Rich Dunn is a member of the Democratic Men’s Committee of Carson City, which hosts weekly luncheons featuring a variety of speakers.
So it’s the Democratic Men’s Club of Carson City that puts these on?
Well, we now use the term “committee.” … And we changed our name to committee because the secretary of state’s office said we’d have reporting requirements if we weren’t a subset of the central committee.
How long have you been having these luncheons?
Well, I’m glad you asked that question. … The first one was March the 5th of last year—2018. And the intention originally was to have them once a month with reservations and ask for a contribution of 10 dollars. So, there was a price of admission to get in of 10 dollars, and then you had to buy your own food, so it really added up. And then the restaurant we were meeting at, they had a better offer and they kind of escorted us out the door. So, I had to look for a better place, and that turned out to be—to my surprise—Round Table Pizza, which, to my amazement has a banquet room. … It works just great. They have a nice, big TV we can put our PowerPoints onto, and we bring in our own little sound system, and there’s sliding doors that isolate us from the rest of the building. It’s worked out well, and they’re very helpful.
Tell me a bit about the purpose of the luncheons.

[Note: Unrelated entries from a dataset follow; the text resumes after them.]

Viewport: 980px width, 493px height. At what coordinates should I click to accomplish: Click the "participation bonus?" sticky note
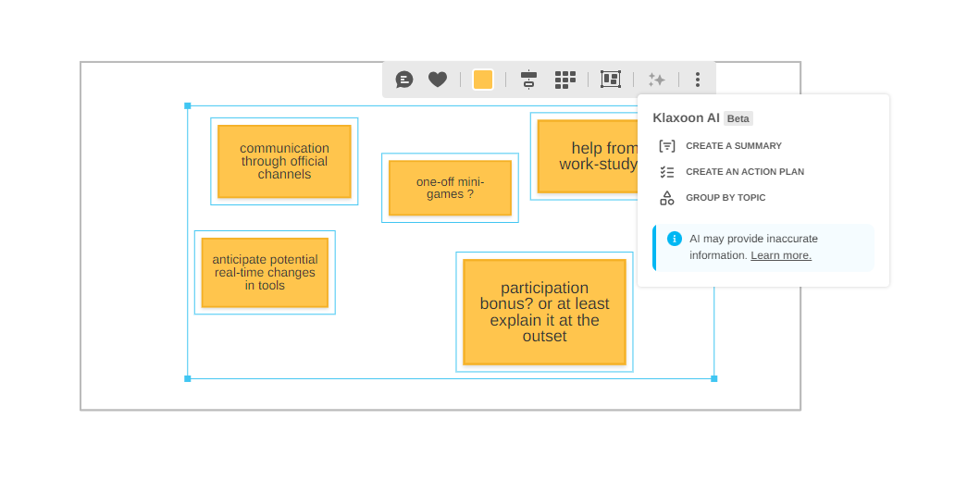pyautogui.click(x=544, y=312)
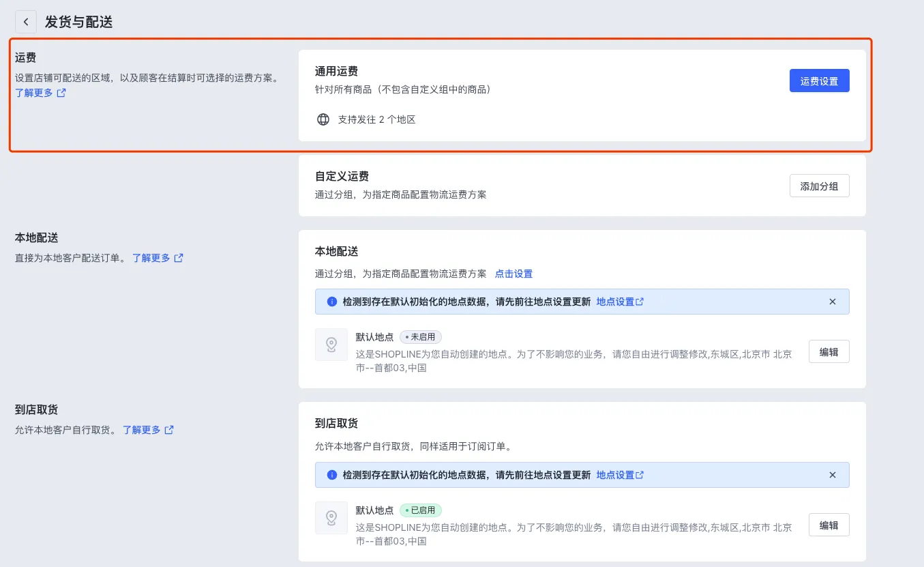Dismiss the alert banner in the 到店取货 card

(832, 475)

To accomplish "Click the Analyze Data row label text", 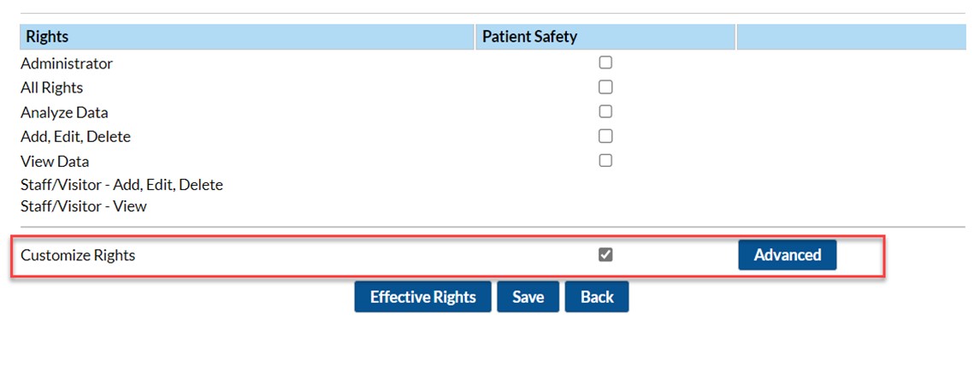I will coord(65,112).
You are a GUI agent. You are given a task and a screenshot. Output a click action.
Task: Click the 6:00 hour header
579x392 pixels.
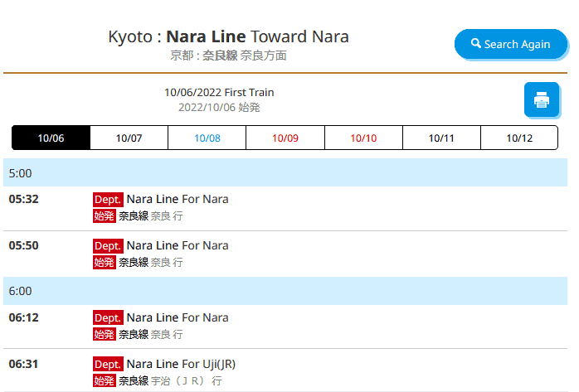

All we were talking about initially was, “How do we support the central committee, except to ask everybody to give a monthly donation?” And I raised my hand and said, “Well, why don’t we just have luncheons where we ask for donations?” Even though you can’t charge people to enter or something like that, at least it gives them the feeling that they’ve gotten something for their money. It’s not just, “We need money. Give me your money.” It’s a chance to sit down and socialize. We have, like, a half an hour before the speaker gets up for people to get their pizza and their salad and interact. And, so, we get to know each other—and that’s very positive. And we learn a heck of a lot doing this. But the original and primary purpose is that I sit by the door and look very sad until they make an offer. But I emphasize that it’s not a price of admission. It’s not a mandatory donation. I don’t care who you are, if you walk right by me and sit down, I’m still very happy. I don’t keep track of the people who don’t donate. I only keep track of the amount that people do donate, so you’re not going to be shaming yourself if you don’t donate. … Everybody is invited, and sometimes we get trouble-makers but not very often. And they don’t make much trouble—because we have answers. They’re asking what they think are stumpers, and we tend to know what we’re talking about. …
How do you pick the speakers?
You know, the main way I do that is I read the newspapers. I read the Reno Gazette Journal. I read the Lahontan Valley News. … I read the Appeal, and I read USA Today. …
What topics have you guys discussed?
Well, last Monday we had CW Bayer, who’s a local musician and local historian. And he’s written an incredible book that I really recommend called Reno’s Jazz Hysteria. … The week before that was representatives of the Bernie Sanders campaign. Because we’ve got the caucuses coming up, I’m giving first priority to the campaigns. So coming up on the 20th, that Martin Luther King Day, I’ve got Cory Booker’s campaign—not the candidate, you know, this is their people putting their best foot forward. And I make a point of saying, “These are not rallies. Don’t come here to cheer. Come here with your tough questions.”